Si les pollinisateurs peuvent prendre de nombreuses formes (les rongeurs, les reptiles et même les humains participent au voyage du pollen), on estime néanmoins qu'en Europe, 78% des fleurs sauvages et 84% des espèces cultivées de l'UE dépendent au moins en partie des insectes pour se reproduire. Ces petits acteurs ailés, principalement les abeilles domestiques ou sauvages, jouent non seulement un rôle crucial et indispensable pour environ 40% de la nourriture que nous trouvons dans nos assiettes (sans parler de leur impact sur l'alimentation du bétail), mais également dans l'équilibre d'un écosystème fragile. De même, 80% des espèces végétales sur terre dépendent directement de la pollinisation. Sans les abeilles et les autres pollinisateurs, plus de fleurs, de parfums, de fruits, de graines ... Une terre sans abeilles n’est pas envisageable, car cela signifierait une terre sans agriculture, donc sans une grande partie de notre nourriture actuelle.

Les apiculteurs européens perdent en moyenne chaque année 20 à 30 % de leurs abeilles domestiques. En 1994, il y avait 85.000 apiculteurs français. En 2018, la France n’en comptait plus que 55.000 soit 1.360.000 ruches. 97 % de ces apiculteurs sont des producteurs familiaux propriétaires de 1 à 50 ruches et seulement 2 à 3 % sont des professionnels possédant plus de 200 ruches. Une étude de l’ITSAP qui a porté sur la valeur de la contribution économique de l’activité pollinisatrice des abeilles à l’agriculture française, a montré une valeur approximative de 2 milliards d’euros par an.

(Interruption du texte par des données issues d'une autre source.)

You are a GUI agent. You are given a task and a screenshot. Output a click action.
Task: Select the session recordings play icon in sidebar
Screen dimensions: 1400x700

.            Pour faire 1 kilogramme de miel, les abeilles font environ 1,5 fois à 2 fois le tour du monde, travaillent environ 10.000 heures et butinent environ 10 millions de fleurs. Au cours d'une saison, une abeille récolte en moyenne 2 à 5 grammes de miel ; il lui faudrait plus d’un siècle pour en récolter 1 kilo. Les abeilles ouvrières vivent environ 6 mois pendant la saison d’hiver, mais seulement 5 à 6 semaines pendant les mois d’été. Une abeille bat des ailes environ 200 fois par seconde. Elle peut voler à des vitesses allant jusqu’à 25 km/h et peut parcourir jusqu’à 800 km durant sa vie.

Au cours d’un vol de 15 à 30 minutes, l’abeille butineuse visite de 50 à 300 fleurs et parcourt de 1 à 3 km. L’abeille butineuse peut transporter dans les corbeilles de ses pattes arrière de 20 à 30 milligrammes (mg) de pollen. Elle peut aussi transporter en moyenne 50 à 60 mg de nectar. Ce sont des moyennes, car son jabot qui est extensible peut contenir jusqu’à 75 microlitres (μl). La densité du nectar étant d’environ 1.1, le poids de ces 75 μl de nectar correspond à environ 80 mg, soit presque le propre poids de l’abeille. Une abeille vit moins de 40 jours, visite au total quelques milliers de fleurs et produit moins d'une cuillère à café de miel, mais pour elle … c'est toute une vie.

.            Selon la race, une abeille pèse de 90 à 110 mg. Cela signifie qu’un essaim de 1 kg d’abeilles contient près de 10.000 abeilles. Un gros essaim primaire, peut peser plus de 3 kg et par conséquent contenir près de 30.000 abeilles. Lorsqu’un essaim primaire quitte une ruche pour créer une nouvelle colonie, le nombre d’abeilles contenu dans l’essaim correspond à environ 50 ou 60 % de la population de la ruche souche. Une ruche se compose de 15.000 à 30.000 abeilles en hiver et de 30.000 à 60.000 abeilles en pleine saison, c’est-à-dire de février/mars à juin/juillet. Une belle colonie peut produire plus de 100 kg de miel par an.

.            Mais l'autoconsommation représente environ 60 % de la récolte, soit 50 à 70 kg de miel par an, cela correspond à une récolte de 150 à 200 kg de nectar par an. Par autoconsommation on entend la nourriture de toutes les abeilles adultes, celle consommée pour l’élevage du couvain et celle utilisée pour produire les rayons de cire. La quantité de miel consommée par une butineuse est directement dépendante de la distance qu’elle doit parcourir pour atteindre son aire de butinage. Si celle-ci est proche de la ruche,1 ou 2 mg seront suffisants, par contre on estime qu’une butineuse qui doit parcourir environ 3 km pour trouver une aire mellifère peut consommer jusqu’à 8 mg par voyage aller-retour.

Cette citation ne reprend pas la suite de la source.